A partir de entonces (salvo contadas excepciones) la música ha vuelto a ser interesante. Green Day, grupo otrora perdido en el miasma de la carencia de ideas, se reinventó con un disco/diatriba anti George W. Su caso no es único. Coldplay ha escrito canciones en contra de la guerra, así como Travis y John Mayer, artistas que distan mucho de ser hip. La gran mayoría de las bandas que valen la pena y que los críticos adoran, ha reinventado la escena musical a partir de sus letras.

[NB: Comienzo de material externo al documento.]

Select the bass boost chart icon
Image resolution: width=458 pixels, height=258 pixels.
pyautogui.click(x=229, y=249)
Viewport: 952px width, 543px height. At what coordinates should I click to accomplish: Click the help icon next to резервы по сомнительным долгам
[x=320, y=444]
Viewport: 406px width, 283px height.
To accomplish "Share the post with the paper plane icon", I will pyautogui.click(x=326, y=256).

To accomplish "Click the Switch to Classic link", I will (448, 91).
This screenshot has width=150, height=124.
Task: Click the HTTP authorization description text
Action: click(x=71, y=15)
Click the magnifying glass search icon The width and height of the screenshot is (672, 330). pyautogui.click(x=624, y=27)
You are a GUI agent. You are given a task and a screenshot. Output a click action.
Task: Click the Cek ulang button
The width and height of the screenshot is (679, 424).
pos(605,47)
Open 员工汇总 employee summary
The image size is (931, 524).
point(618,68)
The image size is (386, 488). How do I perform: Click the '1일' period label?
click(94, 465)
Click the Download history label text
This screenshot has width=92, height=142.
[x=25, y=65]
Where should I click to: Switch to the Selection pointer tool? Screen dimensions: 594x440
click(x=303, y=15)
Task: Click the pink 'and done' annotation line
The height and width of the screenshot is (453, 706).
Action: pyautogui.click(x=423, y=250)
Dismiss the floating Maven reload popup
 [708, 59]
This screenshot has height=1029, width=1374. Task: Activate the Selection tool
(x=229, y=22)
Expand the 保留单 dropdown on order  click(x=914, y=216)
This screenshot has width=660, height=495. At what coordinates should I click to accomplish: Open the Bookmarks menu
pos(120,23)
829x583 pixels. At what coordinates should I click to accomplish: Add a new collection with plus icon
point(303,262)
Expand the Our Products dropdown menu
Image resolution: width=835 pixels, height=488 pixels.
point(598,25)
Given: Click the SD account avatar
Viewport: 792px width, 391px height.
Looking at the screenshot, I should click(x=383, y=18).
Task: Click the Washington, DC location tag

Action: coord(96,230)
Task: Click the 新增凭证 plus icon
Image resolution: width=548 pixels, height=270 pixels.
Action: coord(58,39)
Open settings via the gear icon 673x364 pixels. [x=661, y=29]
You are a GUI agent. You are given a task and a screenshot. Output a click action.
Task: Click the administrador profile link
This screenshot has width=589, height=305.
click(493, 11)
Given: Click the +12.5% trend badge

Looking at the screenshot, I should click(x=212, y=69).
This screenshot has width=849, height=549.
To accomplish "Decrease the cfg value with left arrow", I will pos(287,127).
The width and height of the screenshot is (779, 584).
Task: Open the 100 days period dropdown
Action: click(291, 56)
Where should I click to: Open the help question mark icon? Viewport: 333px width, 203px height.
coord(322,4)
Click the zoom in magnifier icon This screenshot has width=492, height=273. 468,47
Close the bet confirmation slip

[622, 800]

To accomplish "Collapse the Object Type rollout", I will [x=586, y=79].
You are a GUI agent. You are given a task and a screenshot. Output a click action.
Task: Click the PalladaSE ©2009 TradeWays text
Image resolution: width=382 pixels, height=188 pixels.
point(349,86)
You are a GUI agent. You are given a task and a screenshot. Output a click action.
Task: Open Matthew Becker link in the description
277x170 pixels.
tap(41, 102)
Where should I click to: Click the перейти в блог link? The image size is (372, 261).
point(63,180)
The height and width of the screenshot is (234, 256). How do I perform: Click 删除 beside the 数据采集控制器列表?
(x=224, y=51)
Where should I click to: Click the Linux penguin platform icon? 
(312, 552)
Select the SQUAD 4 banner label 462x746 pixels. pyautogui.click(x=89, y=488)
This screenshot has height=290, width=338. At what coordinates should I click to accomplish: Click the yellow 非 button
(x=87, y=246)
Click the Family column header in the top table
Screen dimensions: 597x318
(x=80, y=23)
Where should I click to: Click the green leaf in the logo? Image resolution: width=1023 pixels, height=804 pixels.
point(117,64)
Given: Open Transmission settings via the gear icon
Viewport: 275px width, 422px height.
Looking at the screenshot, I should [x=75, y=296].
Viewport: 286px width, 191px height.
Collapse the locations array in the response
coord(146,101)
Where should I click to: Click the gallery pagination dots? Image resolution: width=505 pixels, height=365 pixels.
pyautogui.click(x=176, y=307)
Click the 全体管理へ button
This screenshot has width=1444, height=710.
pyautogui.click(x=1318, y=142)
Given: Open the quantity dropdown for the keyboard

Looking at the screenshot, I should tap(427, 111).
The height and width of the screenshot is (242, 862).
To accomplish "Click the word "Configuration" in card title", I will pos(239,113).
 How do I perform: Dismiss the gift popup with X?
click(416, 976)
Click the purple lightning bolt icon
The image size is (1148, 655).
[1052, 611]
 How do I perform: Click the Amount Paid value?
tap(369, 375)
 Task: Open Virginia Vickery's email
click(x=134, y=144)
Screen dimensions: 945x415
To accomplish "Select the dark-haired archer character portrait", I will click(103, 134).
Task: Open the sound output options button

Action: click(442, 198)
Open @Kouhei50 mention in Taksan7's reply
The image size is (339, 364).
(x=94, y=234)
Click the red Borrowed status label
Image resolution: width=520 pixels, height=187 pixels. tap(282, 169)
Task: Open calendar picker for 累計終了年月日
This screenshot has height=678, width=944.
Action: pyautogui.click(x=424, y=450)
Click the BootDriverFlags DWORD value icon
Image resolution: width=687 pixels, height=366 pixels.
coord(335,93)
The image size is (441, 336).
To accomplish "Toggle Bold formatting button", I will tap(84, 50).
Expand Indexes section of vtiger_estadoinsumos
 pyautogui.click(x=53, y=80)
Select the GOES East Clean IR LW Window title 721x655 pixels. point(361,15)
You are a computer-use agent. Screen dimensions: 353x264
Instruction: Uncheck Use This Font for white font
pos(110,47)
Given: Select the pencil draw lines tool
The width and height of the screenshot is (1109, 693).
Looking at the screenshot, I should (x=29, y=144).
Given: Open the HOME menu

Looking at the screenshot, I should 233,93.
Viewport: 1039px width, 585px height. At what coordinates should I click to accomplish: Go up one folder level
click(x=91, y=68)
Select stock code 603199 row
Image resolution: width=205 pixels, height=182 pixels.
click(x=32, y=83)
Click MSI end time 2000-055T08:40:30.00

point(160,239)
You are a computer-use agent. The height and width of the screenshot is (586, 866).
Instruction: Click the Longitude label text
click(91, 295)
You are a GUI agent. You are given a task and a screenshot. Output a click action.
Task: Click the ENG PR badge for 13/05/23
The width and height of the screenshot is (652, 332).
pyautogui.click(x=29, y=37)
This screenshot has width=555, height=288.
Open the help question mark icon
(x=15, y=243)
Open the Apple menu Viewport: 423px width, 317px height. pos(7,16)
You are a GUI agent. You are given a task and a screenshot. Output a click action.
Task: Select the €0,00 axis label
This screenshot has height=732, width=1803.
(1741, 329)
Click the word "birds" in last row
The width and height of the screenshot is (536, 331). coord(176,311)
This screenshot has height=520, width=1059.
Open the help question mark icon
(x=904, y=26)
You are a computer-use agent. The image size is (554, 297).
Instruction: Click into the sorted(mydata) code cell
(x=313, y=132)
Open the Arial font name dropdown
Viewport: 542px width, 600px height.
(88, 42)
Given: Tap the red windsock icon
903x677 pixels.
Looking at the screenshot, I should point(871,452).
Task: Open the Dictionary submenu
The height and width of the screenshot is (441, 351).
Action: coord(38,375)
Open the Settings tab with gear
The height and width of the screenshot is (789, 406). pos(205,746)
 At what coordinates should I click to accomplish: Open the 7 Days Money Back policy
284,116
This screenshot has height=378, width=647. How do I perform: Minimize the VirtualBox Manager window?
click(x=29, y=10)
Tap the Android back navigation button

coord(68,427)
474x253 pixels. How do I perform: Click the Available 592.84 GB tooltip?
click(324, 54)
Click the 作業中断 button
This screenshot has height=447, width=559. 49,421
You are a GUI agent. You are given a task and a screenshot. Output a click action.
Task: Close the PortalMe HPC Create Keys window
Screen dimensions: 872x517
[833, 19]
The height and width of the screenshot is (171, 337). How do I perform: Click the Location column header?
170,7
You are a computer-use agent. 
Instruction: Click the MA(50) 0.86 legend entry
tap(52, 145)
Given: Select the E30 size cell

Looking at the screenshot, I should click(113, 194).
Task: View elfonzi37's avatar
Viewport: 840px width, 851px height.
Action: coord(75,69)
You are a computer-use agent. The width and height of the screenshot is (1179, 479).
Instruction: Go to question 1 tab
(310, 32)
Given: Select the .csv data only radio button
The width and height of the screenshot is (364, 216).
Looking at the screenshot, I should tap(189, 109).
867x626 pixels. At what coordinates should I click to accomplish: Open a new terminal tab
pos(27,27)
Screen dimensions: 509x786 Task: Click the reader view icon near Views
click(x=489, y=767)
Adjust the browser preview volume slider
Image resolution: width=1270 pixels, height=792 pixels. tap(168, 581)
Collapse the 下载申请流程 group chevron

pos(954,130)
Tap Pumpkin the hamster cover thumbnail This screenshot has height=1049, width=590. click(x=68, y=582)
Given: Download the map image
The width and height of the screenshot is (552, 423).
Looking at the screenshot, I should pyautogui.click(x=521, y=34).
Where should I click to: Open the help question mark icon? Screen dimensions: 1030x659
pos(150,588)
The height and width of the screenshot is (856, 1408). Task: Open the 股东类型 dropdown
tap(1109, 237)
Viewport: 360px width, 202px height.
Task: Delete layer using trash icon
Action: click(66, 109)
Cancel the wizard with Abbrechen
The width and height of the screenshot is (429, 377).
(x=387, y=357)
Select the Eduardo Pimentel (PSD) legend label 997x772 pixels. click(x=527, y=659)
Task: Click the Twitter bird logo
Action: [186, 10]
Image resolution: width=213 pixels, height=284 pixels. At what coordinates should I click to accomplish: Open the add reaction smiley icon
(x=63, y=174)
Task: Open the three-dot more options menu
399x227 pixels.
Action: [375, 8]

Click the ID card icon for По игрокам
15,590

Comparemos, pues, la letra de la canción Helicopter de Bloc Party con la de Open Arms de Journey:
North to southEmpty
Running on
Bravado
As if to say, as if to say
As if to say, he doesn’t like chocolate
He’s born a liar, he’ll die a liar
Some things will never be different
Stop being so American
There’s a time and there’s a place
So James Dean
So blue jeans
Gonna save the world
Are you waiting for a miracle?
La denuncia de Helicopter es clara. Puede que retenga elementos abstractos, similares a los del grunge, pero no queda duda de lo que está hablando. Al escuchar sus canciones, no cabe duda de que estamos frente a un grupo que, en efecto, no suena como ningún otro (suena extraño, ligeramente mecánico, furioso, electrónico, digno del siglo XXI) y que –sobre todo- no necesita hablar del amor para ser relevante. Tiene algo que decir. Y esa es la esencia de la música.
Pensándolo bien: cómo me gustaría tener 8 años en el 2007.